A r c h i v e d  I n f o r m a t i o n

   FOR RELEASE                             Contact:  David W. Thomas    March 16, 1995                                     (202) 401-1579

Palm Beach County Schools First In The Nation To Receive Waiver Under Improving America's School Act

U.S. Education Secretary Richard W. Riley today granted the first waiver under the Improving America's School Act, allowing Florida's Palm Beach County School District more flexibility to use its Title I funds.

As a result, Palm Beach County can continue pursuing improvement strategies in 22 elementary schoolwide programs and follow through with long-standing plans to begin six new elementary schoolwide programs next school year.

"This is a good example where easing regulations helps schools," Riley said. "Our main goals in granting waivers are to help increase the quality of instruction and improve students' academic performance. That will be the result of the waiver."

Riley granted a one-year waiver of a provision in the new law that requires a school district to serve all schools with percentages of poverty at or above 75 percent, including middle and high schools, before serving schools with lower poverty rates. Under the waiver, Palm Beach will delay providing Title I funds to four secondary schools until the 1996-97 school year.

Without the waiver, according to Palm Beach school officials, they would have insufficient Title I funds to serve their elementary schoolwide programs at the level necessary to sustain them, or to carry out plans to add six more elementary schools that have 60 percent or higher poverty levels.

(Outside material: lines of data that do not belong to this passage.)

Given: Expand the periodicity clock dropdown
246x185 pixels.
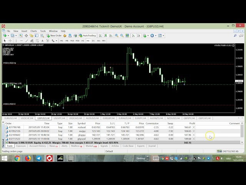Looking at the screenshot, I should (155, 35).
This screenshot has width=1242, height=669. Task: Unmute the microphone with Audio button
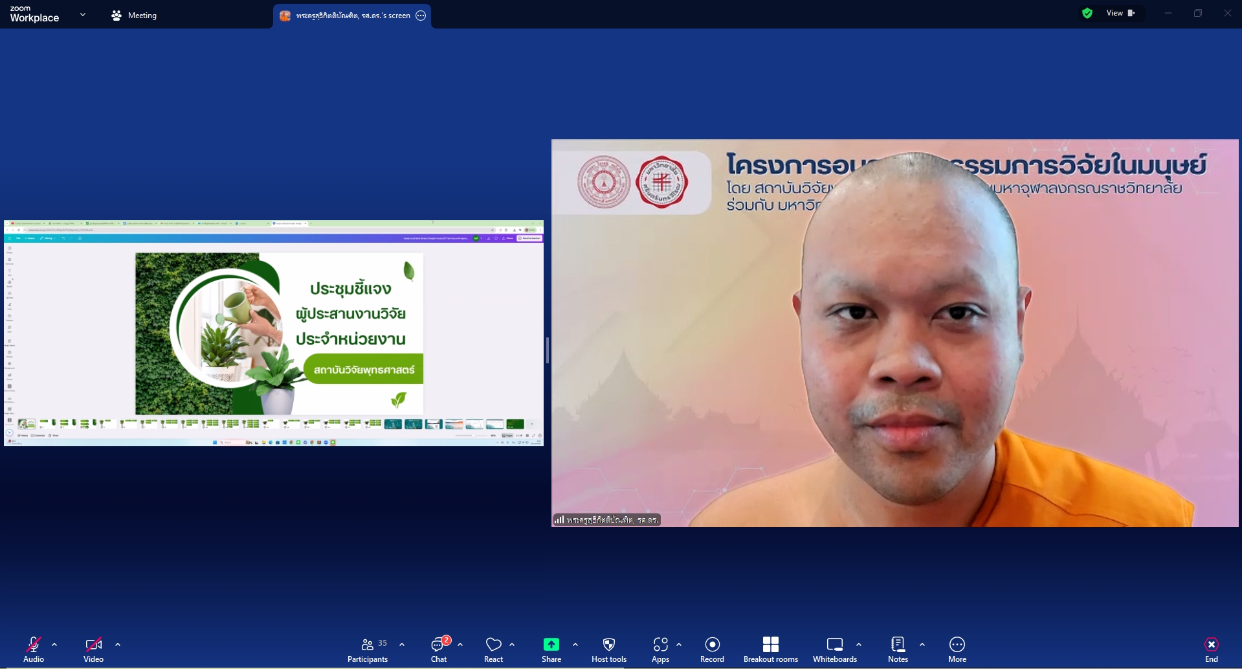pyautogui.click(x=34, y=649)
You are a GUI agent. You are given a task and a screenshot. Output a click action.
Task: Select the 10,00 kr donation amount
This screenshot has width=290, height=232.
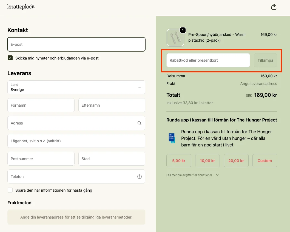tap(207, 161)
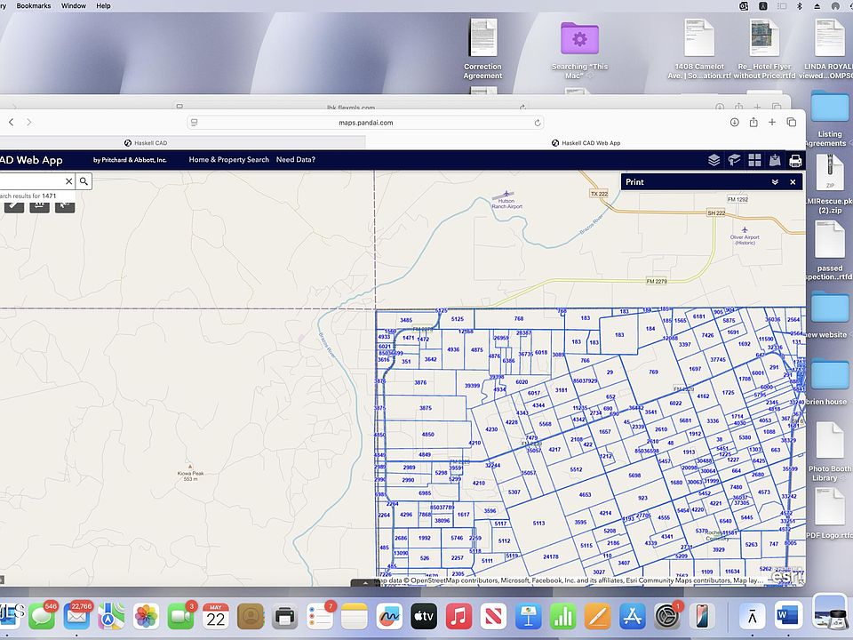Viewport: 853px width, 640px height.
Task: Select the pencil draw tool below the search box
Action: pos(12,205)
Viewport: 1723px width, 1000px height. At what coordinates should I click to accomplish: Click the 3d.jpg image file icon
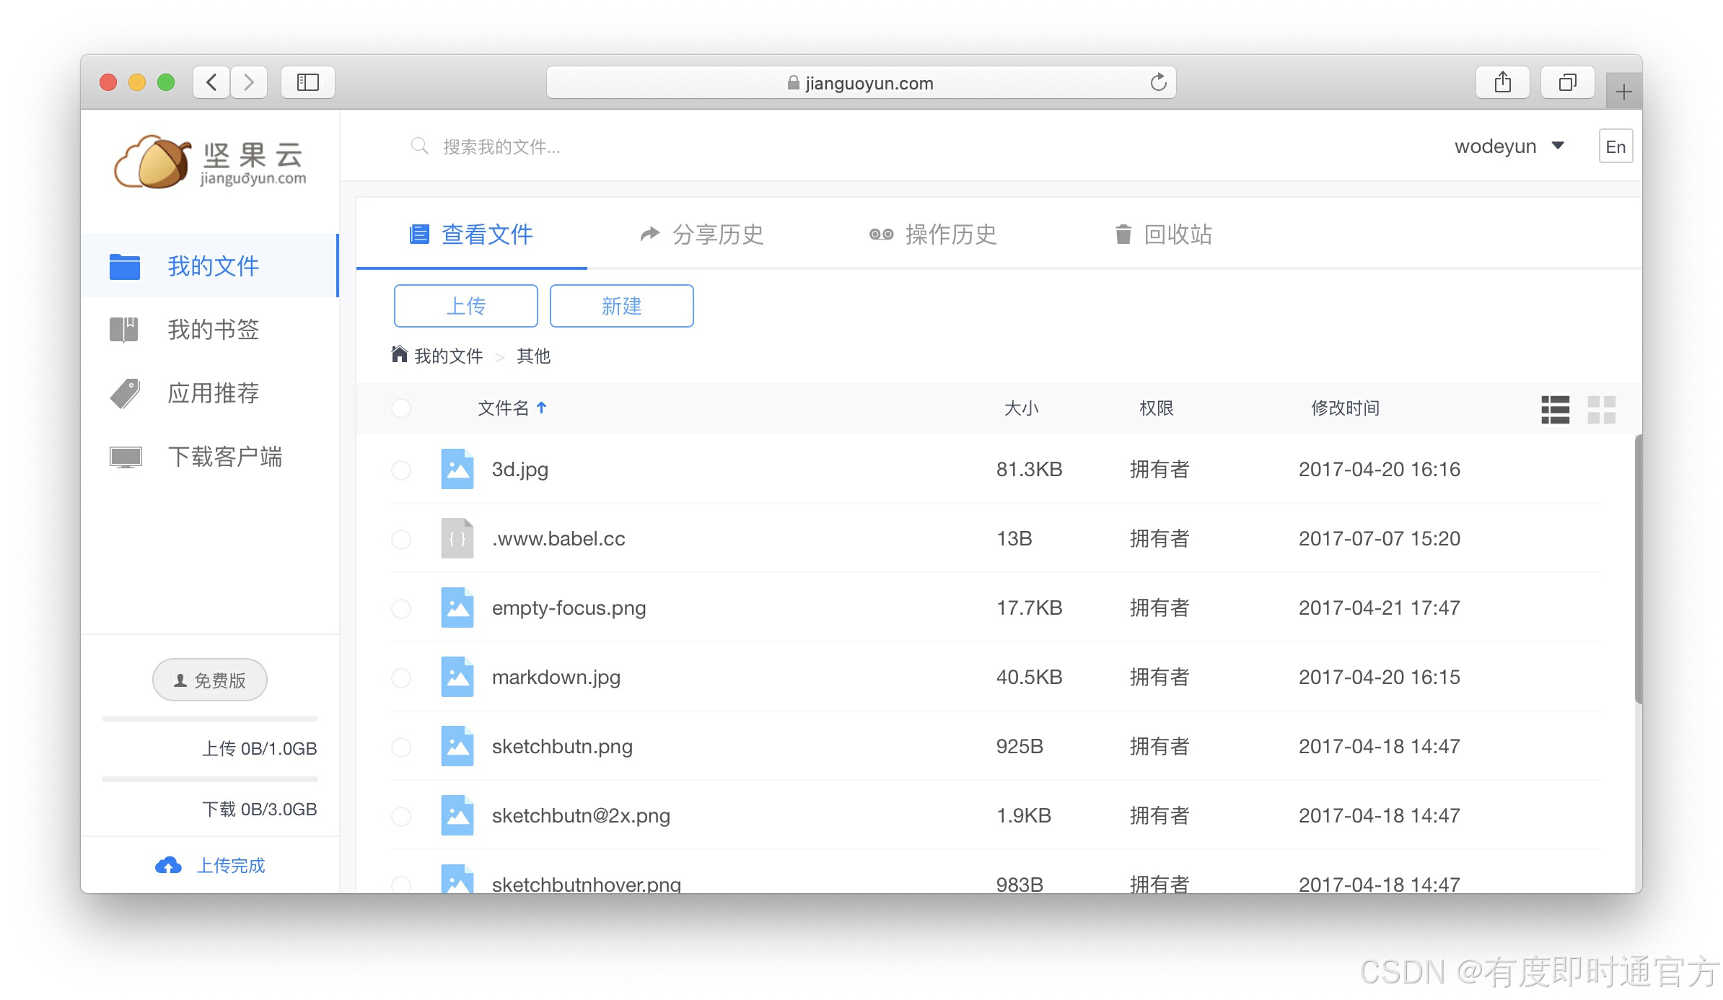coord(457,469)
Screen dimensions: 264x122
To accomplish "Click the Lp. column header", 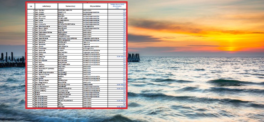I will pos(31,6).
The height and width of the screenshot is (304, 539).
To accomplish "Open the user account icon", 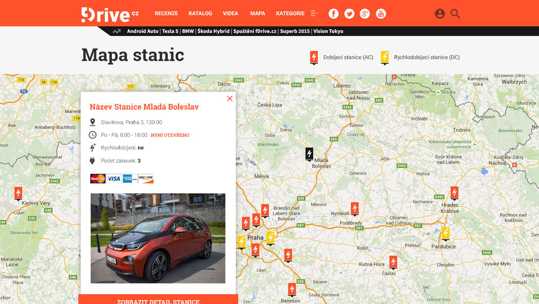I will (x=440, y=14).
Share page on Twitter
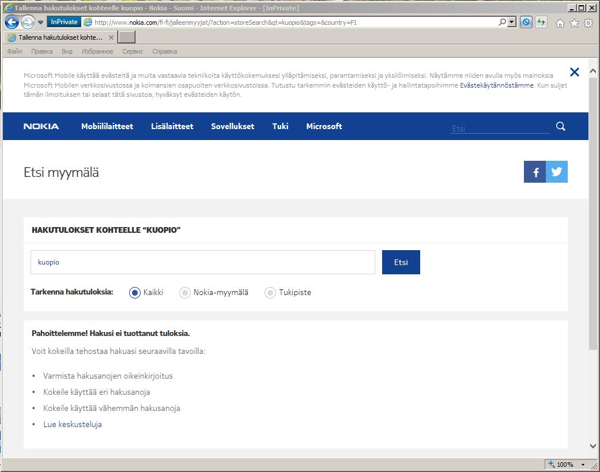This screenshot has height=472, width=600. [x=557, y=172]
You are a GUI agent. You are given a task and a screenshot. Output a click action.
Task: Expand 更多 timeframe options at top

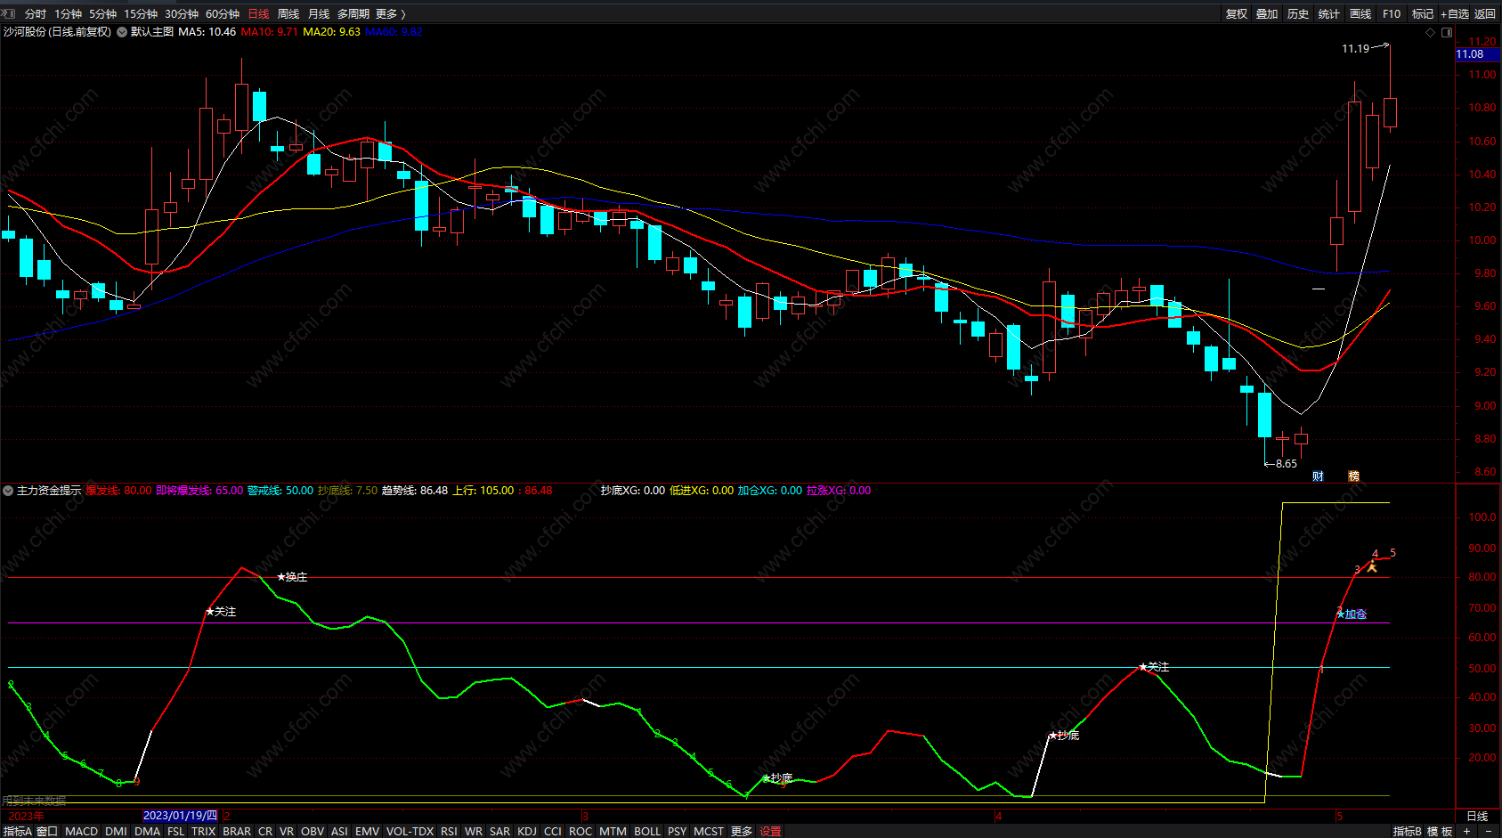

The school district decided three years ago to focus on elementary schools and to have all eligible schools operate as schoolwide programs, consistent with the local belief that "intervention in the early years is crucial to at-risk students."

As the name implies, schoolwide programs seek to improve the academic achievement of all students in high-poverty schools, rather than targeting special help only to students identified as educationally disadvantaged. Research and evaluations of effective schoolwide projects have shown that the whole-school approach can help all students in high-poverty schools by offering them the best instruction based on challenging standards, and by keeping the most needy students in class with peers who can show the way.

The Improving America's Schools Act enables more Title I schools to develop schoolwide programs by lowering the minimum poverty level at which a school can become a schoolwide program from 75 to 60 percent.

In addition, schoolwide programs can combine Title I funds with other federal, state, and local funds to serve all students in the school.

At $7 billion a year, Title I is the federal government's largest contribution to K-12 education for disadvantaged students.

The new waiver provisions respond to a longstanding request that originated during a 1989 education summit convened by President Bush and the nation's governors -- including President Clinton and Deputy Education Secretary Madeleine Kunin. The governors asked the federal government for more flexibility in exchange for greater accountability -- and that is accomplished under the new law proposed by President Clinton.